The analysis of complex, "dirty" samples such as food, body fluid, or pharmaceutical formulations was performed using LC and robust monolithic silica columns on standard HPLC systems as well as TLC silica plates in a combination with MS detection. Because of the robust nature of the stationary phases, it was possible to keep the sample preparation procedure short or make it completely unnecessary and in turn achieve short analysis times. In combination, the high matrix tolerance of stationary phases, long lifetime of the monolithic silica column, and the opportunity of parallel analysis of many samples with TLC lead to setups that provide a low cost per analysis.
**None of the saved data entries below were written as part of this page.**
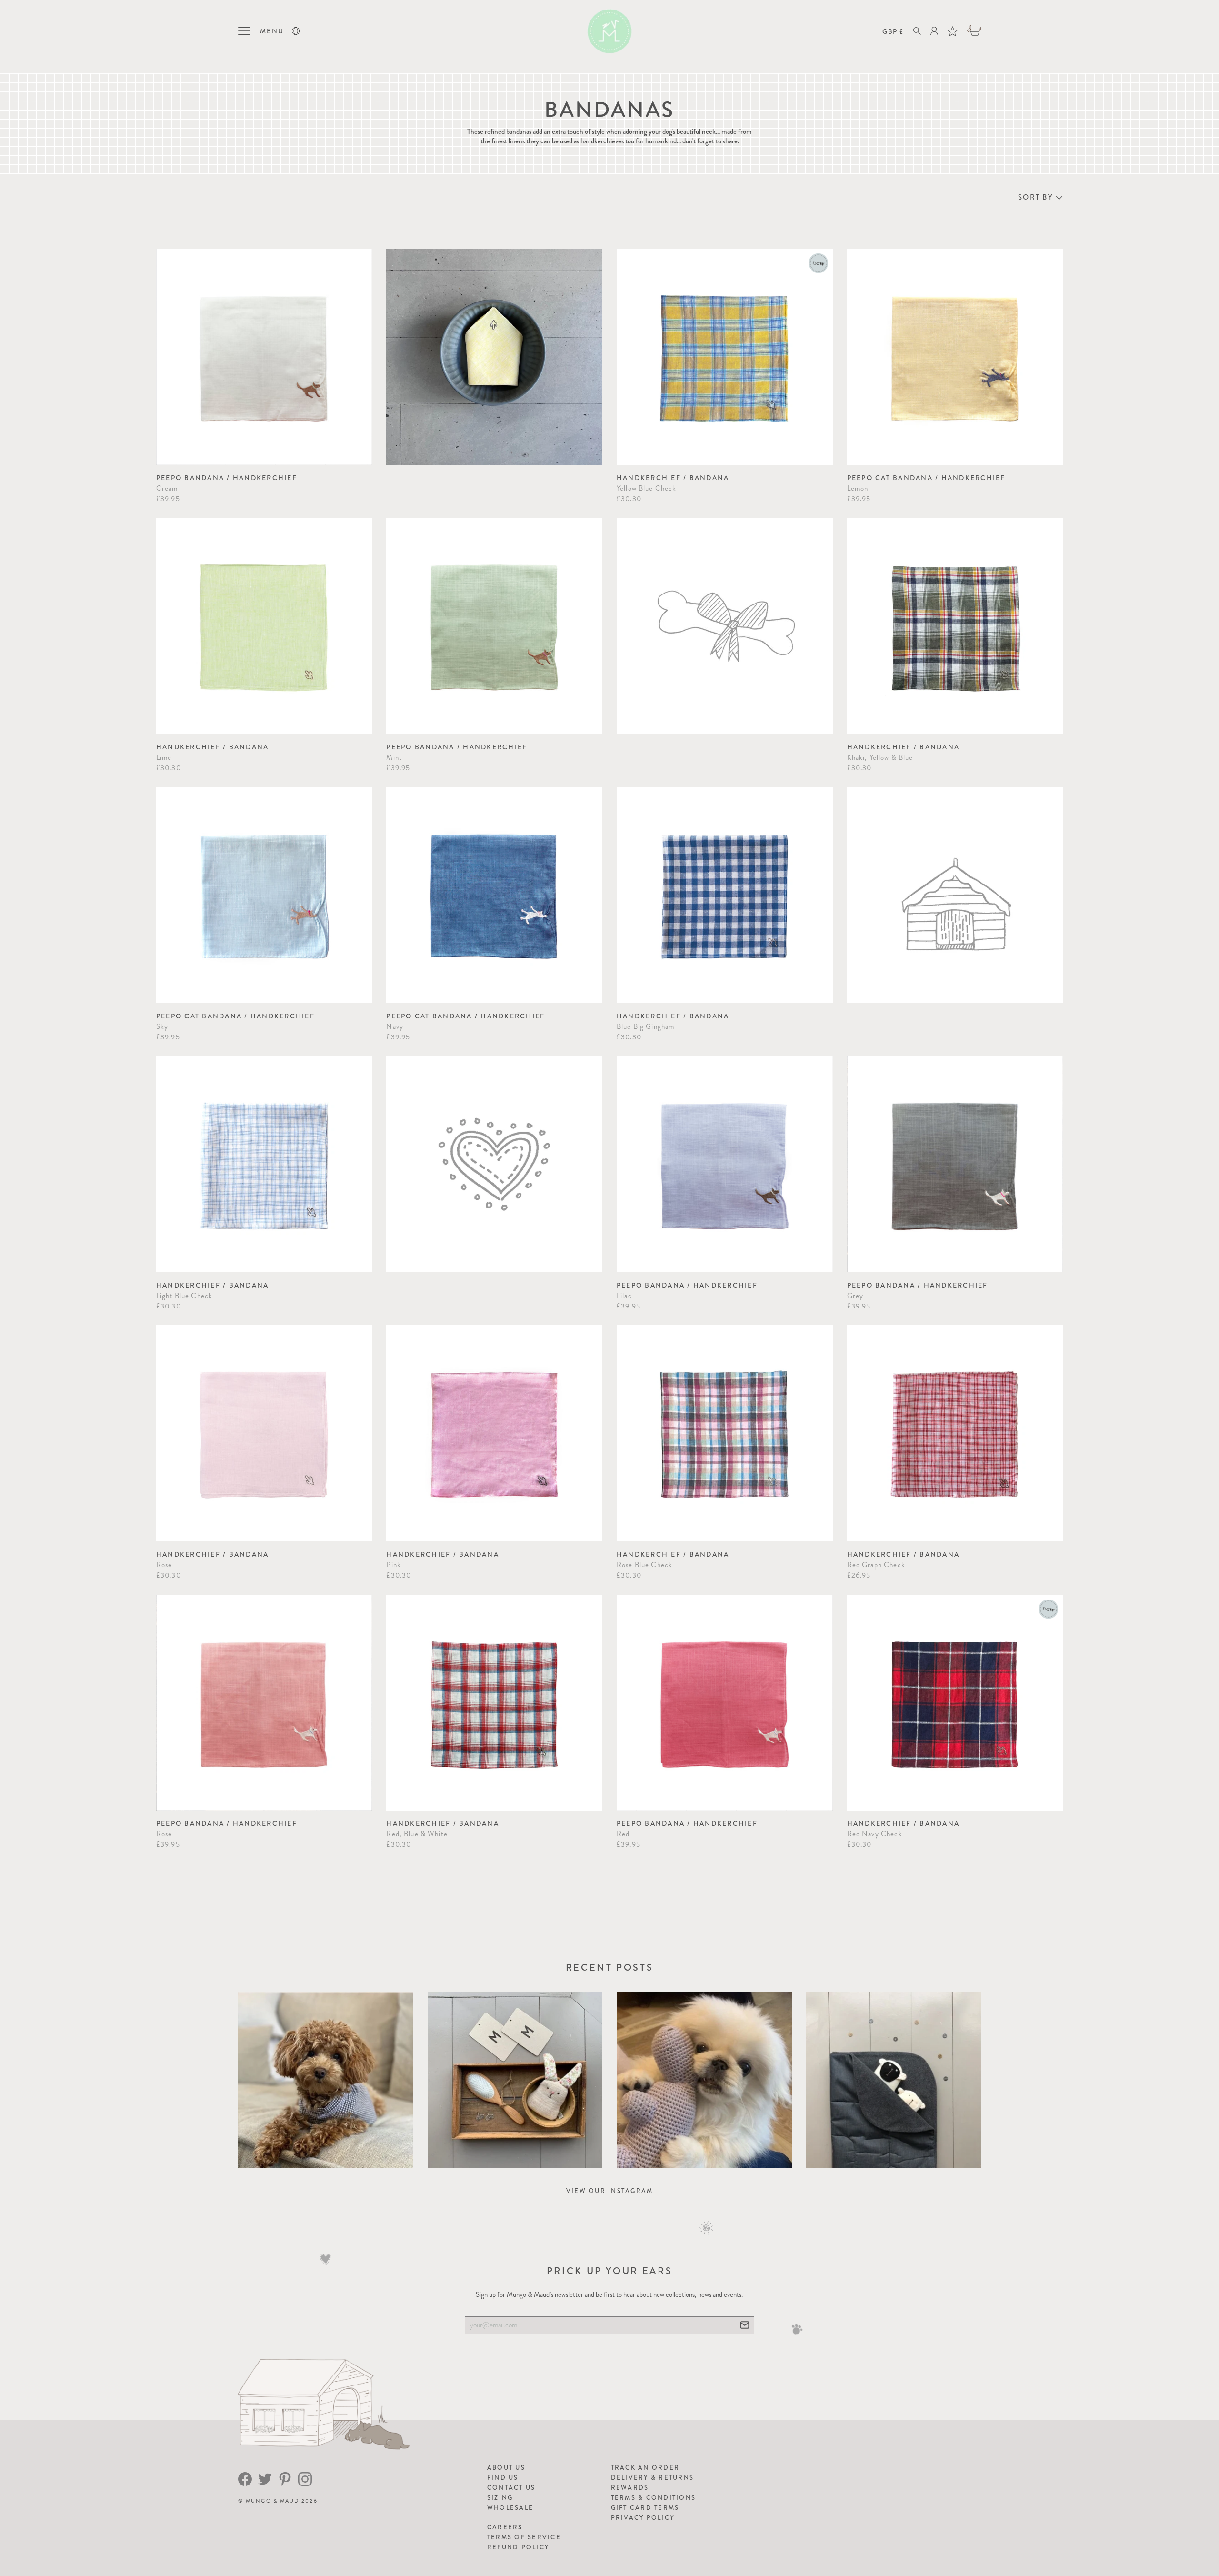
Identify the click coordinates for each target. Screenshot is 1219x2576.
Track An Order (645, 2467)
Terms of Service (524, 2537)
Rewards (630, 2487)
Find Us (503, 2477)
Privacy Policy (643, 2517)
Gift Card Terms (645, 2507)
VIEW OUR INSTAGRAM (609, 2190)
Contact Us (511, 2487)
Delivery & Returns (652, 2477)
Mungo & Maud (273, 2501)
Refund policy (518, 2547)
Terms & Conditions (653, 2497)
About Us (506, 2467)
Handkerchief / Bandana (673, 478)
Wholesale (510, 2507)
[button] (296, 31)
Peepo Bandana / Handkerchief (226, 478)
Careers (505, 2527)
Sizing (500, 2497)
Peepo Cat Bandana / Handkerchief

A hyphenation of HPLC and TLC to MS detection generated data about molecular masses and detailed structural parameters of target molecules and is by far more sensitive in the wide majority of applications than classical UV or fluorescence detection.

Stephan Altmaier and Michael Schulz are with Merck Millipore in Darmstadt, Germany.

References

(1) S.S. Nielsen, in Food Analysis, S.S. Nielsen, Ed. (Kluwer Academic/Plenum Publishers, New York, USA, 3rd Edition, 2002), pp. 13–33.

(2) Handbook of Pharmaceutical Excipients, R.C. Rowe, P.J. Sheskey, and M.E. Quinn, Eds. (Pharmaceutical Press, London, UK, 6th Edition, 2009).

(3) Merck KGaA, ChromBook (Darmstadt, Germany, 2011), pp. 142–147.

(4) G. Morlock and W. Schwack, J. Chromatogr. A1217(43), 6600–6609 (2010).

(5) http://www.wada-ama.org/Documents/World_Anti-Doping_Program/WADP-Prohibited-list/2014/WADA-prohibited-list-2014-EN.pdf

(6) R. Koes, W. Verweij, and F. Quattrocchio, Trends Plant Sci.10(5), 236–242 (2005).